### Texto seleccionado
################

Creencias y supersticiones populares que desafían la cordura y la sensatez, pero que al parecer funcionan… ¿o es que los rituales y presagios condicionan la mente, sugestionan al creyente, para atraer las soluciones que imponen los hechiceros y santeros?
Lo encontré tranquilito sentado en la calzada que daba a la cocina de la casa. Sin ánimo, sin color, sin apetito, y con fiebre. No había desayunado, y cuando le ofrecí arroz con habichuela, su plato favorito, y dijo que no quería, me alarmé; pensé que la situación era grave. Tenía 10 años, gordito y glotón como el que más, asumí que un problema estomacal lo estaba afectando de mala manera, y comencé a medicarlo con cuantas tizanas me recomendaron. Que cilantro ancho, que anamú, que malagueta, que manzanilla, y otros brebajes de medicina que andaban en los pueblos de las manos de las abuelas, especialistas en el arte de curar hasta con ensalmos.
En tres días ya estaba postrado y había pasado de talla 14 a 10, la fiebre no cedía, ni su estómago aceptaba alimento. Asustada, preocupada, no me costó más que llevarlo al médico, que después de los protocolos de lugar, diagnosticó que nada anormal fue detectado.
Una tarde estando en cama, vino a verlo la suegra de mi hermana, una sabia señora, experta en crianza y remedios caseros.
—Este niño está ojiao.
—¿Qué quiere usted decir?
—Que le hicieron mal de ojo; mira, tiene una pierna más larga que la otra. Si no buscan ayuda, se va a morir.
Medí las piernas de mi hijo y vi la diferencia que existía, así que confié en sus palabras; todavía hoy me parecen ciertas.
—Tienen que buscar un espiritista, es lo único que lo puede curar, —afirmó.

################

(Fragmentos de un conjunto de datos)
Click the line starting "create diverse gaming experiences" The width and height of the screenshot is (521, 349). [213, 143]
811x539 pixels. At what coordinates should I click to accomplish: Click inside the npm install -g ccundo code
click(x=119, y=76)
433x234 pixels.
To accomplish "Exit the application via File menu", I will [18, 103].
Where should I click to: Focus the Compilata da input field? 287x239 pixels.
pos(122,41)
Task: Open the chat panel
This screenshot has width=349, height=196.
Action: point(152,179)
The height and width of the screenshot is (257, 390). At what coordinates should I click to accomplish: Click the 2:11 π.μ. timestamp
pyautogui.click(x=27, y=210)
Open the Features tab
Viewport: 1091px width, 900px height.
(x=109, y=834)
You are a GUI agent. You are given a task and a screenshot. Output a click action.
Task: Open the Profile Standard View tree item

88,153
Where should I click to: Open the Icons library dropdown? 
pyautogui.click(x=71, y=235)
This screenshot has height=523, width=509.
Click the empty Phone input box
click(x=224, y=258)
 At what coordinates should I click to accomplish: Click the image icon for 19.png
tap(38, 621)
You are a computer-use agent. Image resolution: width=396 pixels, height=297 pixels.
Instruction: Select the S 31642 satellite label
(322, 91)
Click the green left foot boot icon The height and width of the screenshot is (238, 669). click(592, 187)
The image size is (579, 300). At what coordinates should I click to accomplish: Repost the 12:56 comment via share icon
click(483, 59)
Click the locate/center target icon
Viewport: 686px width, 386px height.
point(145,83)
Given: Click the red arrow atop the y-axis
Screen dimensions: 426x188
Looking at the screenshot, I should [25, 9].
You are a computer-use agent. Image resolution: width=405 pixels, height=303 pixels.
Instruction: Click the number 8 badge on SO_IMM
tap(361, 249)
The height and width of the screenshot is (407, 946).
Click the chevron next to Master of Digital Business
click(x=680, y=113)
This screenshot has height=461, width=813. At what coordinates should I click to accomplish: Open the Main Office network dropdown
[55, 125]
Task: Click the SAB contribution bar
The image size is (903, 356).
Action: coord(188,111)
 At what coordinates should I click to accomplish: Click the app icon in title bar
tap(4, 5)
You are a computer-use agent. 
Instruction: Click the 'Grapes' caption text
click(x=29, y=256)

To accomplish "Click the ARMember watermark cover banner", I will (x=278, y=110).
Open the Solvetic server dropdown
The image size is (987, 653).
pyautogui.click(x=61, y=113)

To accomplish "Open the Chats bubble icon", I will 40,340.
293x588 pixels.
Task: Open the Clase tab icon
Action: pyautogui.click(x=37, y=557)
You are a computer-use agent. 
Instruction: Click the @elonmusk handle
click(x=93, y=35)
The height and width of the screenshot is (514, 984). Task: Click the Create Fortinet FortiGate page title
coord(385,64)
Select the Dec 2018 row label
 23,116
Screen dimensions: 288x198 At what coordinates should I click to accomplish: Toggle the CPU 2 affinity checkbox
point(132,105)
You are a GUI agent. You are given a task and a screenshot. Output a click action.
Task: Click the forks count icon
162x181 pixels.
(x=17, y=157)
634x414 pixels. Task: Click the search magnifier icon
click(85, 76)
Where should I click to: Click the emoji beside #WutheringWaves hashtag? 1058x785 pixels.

################

### Trabajo requerido
Responde estas preguntas sobre el relato del mal de ojo:
(a) ¿Qué edad tenía el niño?
(b) ¿Cuál era su plato favorito?
(c) Según la suegra de la hermana, ¿qué señal física mostraba que le habían hecho mal de ojo?
Para responder, usa solo el relato y no los datos.

### Respuesta al ejercicio
(a) Tenía 10 años.
(b) Arroz con habichuela.
(c) Tenía una pierna más larga que la otra.